“‘Is it possible that you do not know Prince Luigi Saviola fell in a duel with the Duc de Montmeri, nearly two months ago!’
“‘Great Heaven! No, I knew nothing of all that. Oh, poor Luigi! Poor Luigi!’ I covered my face with my hands and fell back in my chair.
“‘And you knew nothing of all this?’
“‘Nothing, nothing!’ I moaned.
“‘And yet the papers were full of the subject.’
“‘I never saw any papers after Luigi left me. I was expecting my child every day, and I lived very secluded, so that I heard no rumors—until very lately a report met me that he was on the eve of marriage with a French heiress,’ I said, remembering the tale told me by Anglesea.
“‘Strange that such a report as that should get afloat about a young man whose fate was well known all over Europe, and filled all hearers with compassion and sympathy.’
“‘Tell me of the duel, father! Tell me all you know,’ I said.
“‘It arose at a gentlemen’s dinner, given by one of the Bonapartes. The talk turned on women, and drifted into the comparative merits of women of different European nationalities.

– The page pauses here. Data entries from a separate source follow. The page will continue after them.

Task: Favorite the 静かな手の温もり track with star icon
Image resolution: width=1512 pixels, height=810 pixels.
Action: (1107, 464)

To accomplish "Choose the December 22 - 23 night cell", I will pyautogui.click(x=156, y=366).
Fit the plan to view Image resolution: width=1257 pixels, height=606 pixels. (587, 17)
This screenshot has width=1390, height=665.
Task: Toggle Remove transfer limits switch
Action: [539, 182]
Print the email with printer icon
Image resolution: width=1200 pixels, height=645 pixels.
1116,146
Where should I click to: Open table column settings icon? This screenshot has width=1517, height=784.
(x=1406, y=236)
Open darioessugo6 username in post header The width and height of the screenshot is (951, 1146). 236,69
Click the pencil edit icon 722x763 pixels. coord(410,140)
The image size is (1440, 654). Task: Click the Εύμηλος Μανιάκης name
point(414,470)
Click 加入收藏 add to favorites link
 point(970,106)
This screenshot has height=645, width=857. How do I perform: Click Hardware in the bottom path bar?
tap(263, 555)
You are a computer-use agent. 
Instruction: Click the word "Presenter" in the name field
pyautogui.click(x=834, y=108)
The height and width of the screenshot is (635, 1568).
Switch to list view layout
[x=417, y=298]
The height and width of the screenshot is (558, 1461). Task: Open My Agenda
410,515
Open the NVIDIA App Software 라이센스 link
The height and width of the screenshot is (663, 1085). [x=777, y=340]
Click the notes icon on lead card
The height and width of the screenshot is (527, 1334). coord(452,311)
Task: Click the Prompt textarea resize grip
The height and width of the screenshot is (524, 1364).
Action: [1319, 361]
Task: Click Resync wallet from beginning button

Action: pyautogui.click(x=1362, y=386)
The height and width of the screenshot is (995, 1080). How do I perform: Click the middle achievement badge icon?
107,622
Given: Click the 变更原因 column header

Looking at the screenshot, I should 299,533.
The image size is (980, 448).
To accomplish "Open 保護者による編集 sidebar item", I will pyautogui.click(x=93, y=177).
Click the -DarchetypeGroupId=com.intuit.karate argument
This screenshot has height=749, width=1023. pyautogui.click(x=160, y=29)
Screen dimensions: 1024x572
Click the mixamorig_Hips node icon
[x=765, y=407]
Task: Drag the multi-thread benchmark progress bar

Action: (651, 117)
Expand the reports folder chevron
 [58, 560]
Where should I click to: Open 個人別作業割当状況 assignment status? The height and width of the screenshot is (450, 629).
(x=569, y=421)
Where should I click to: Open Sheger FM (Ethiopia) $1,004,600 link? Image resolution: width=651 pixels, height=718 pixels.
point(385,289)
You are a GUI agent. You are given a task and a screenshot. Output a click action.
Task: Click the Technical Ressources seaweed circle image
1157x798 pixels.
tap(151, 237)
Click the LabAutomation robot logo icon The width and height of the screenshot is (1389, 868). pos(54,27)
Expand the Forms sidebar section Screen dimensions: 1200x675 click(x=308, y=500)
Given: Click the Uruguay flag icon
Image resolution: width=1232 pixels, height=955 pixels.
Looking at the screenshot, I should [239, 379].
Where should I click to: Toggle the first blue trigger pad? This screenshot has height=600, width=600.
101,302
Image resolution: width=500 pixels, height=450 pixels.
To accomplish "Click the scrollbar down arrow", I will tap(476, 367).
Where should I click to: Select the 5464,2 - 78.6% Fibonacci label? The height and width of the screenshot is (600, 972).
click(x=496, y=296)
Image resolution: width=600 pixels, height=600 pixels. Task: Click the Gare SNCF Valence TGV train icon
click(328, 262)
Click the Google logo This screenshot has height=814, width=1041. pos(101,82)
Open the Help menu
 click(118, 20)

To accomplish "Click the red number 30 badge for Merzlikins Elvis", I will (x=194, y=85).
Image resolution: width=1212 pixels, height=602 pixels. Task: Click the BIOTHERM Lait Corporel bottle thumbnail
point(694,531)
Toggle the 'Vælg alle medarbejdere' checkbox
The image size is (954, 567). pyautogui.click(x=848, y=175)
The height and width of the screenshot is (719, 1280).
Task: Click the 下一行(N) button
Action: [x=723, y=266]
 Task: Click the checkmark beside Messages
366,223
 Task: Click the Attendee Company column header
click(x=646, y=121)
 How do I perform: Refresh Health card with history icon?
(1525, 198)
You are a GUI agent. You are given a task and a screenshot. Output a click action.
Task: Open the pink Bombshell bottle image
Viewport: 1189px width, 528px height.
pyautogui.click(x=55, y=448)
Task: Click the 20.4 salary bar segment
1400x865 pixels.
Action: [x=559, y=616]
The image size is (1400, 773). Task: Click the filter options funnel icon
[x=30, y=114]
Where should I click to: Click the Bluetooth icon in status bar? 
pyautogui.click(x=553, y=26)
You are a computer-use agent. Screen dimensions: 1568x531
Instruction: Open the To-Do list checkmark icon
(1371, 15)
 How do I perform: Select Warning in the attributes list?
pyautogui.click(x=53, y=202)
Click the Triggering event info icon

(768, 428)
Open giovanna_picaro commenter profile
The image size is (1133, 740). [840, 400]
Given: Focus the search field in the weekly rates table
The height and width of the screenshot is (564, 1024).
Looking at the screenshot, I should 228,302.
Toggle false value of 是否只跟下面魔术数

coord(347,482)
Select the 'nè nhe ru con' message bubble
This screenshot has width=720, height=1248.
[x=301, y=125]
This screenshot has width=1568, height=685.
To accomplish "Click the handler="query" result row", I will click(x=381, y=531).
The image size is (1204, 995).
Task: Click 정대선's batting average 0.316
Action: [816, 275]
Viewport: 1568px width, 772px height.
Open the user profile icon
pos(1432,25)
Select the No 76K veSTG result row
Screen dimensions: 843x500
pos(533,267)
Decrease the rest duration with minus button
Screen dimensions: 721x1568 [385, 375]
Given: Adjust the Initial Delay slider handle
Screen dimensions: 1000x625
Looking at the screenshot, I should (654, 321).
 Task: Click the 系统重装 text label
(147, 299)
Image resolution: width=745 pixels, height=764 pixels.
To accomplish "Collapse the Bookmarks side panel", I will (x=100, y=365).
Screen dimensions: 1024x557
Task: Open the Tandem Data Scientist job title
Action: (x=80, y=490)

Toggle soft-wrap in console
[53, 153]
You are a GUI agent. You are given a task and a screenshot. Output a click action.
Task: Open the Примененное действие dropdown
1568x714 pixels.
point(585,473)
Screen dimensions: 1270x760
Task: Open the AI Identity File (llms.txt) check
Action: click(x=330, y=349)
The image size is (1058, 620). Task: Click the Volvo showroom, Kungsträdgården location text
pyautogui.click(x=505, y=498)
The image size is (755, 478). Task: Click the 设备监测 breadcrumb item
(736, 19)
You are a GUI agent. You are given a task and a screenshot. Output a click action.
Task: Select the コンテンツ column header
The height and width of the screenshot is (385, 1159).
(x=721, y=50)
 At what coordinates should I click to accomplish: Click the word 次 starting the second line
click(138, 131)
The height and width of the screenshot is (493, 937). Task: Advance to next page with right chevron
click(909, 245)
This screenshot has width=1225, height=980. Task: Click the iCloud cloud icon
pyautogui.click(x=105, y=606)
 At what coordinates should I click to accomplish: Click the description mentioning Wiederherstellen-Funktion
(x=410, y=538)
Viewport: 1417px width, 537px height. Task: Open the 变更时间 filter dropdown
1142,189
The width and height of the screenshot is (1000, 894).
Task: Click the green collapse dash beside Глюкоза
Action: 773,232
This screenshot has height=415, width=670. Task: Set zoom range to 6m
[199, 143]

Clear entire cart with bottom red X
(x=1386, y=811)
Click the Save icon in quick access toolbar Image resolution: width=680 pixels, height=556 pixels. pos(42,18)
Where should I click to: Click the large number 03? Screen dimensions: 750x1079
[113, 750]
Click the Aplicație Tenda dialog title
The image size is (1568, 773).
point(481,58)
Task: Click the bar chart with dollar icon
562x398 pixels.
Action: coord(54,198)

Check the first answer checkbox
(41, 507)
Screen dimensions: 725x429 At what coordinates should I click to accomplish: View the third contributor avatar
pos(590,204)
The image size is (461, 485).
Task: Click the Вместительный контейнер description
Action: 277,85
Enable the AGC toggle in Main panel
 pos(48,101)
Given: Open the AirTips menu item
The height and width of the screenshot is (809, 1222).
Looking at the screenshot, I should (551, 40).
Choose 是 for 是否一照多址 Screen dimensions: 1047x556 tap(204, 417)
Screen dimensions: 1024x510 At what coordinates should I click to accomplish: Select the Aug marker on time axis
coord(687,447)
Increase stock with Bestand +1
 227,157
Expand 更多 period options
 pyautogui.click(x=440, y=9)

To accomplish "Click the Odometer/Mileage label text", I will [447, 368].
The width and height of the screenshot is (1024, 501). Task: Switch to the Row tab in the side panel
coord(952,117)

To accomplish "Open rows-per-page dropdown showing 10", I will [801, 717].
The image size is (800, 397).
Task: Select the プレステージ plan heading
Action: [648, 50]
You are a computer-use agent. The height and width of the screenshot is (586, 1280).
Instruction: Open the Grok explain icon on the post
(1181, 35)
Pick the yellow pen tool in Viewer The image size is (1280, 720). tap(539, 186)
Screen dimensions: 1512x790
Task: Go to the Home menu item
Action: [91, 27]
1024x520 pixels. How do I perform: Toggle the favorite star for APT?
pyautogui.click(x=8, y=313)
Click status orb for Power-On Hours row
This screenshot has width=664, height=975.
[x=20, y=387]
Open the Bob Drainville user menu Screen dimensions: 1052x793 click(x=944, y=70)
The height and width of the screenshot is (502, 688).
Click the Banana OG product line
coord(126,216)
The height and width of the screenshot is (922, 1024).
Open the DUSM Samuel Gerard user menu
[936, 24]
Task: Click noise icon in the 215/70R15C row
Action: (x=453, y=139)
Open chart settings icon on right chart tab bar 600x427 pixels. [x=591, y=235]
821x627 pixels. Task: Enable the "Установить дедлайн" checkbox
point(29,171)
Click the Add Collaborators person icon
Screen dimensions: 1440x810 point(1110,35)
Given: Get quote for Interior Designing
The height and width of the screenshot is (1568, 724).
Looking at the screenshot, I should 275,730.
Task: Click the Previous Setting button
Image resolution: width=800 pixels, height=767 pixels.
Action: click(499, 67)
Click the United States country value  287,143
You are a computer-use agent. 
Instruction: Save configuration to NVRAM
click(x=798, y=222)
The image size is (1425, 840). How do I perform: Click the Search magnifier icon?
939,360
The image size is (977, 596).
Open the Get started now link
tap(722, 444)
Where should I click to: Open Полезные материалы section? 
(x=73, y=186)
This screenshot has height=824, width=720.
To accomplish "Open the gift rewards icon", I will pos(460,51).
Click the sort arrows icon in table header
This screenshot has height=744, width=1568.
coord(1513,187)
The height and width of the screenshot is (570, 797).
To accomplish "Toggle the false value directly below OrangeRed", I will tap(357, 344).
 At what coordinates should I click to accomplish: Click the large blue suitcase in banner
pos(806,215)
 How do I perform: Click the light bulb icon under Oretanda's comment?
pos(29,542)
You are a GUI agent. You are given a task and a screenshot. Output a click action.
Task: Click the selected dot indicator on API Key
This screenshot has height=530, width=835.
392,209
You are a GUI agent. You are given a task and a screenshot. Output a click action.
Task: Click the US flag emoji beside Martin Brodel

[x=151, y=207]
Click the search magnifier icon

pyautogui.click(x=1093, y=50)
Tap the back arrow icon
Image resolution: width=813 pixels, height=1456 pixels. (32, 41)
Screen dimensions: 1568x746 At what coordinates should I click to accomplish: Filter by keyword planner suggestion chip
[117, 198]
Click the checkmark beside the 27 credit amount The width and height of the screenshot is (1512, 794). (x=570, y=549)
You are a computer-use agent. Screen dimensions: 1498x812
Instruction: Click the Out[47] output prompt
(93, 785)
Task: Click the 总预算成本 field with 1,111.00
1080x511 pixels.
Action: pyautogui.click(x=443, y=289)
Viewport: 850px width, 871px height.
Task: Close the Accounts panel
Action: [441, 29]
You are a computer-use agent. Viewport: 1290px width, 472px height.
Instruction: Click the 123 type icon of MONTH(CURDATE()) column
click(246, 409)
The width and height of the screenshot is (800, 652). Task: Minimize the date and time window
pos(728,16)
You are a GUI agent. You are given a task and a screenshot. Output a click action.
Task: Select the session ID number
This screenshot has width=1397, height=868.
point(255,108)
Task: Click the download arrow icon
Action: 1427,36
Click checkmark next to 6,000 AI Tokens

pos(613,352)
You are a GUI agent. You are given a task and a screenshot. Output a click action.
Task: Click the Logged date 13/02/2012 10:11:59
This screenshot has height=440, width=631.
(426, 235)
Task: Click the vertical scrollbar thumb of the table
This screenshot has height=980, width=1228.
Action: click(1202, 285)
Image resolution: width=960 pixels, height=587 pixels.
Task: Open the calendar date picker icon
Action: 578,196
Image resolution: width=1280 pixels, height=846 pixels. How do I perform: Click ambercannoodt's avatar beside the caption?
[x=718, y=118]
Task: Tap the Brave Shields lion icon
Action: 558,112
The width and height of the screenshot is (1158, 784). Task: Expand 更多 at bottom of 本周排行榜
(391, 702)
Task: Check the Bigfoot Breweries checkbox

The Duc de Montmeri, who had taken too much wine, made some injurious and sneering remarks on Italian women. The prince warmly took up the defense of his fair compatriots. High words ensued. The quarrel ended in the challenge of Saviola by Montmeri. They met the next morning in a secluded spot in the Rouveret. Montmeri was a professional duelist and a dead shot. Saviola fell at the first fire. It was a murder—no less. When his second went to raise his head the dying man only breathed forth three words—“My poor wife”—and died. Little did I think when I read these words that the poor wife in question was my own daughter.’
“‘Oh, Luigi! Poor Luigi! And to think that I should have listened to such cruel slanders of you and cherished such bitter thoughts of you!’ I exclaimed, in sudden remorse at the remembrance of the ready credence I had given to the story of his second marriage told me by Anglesea.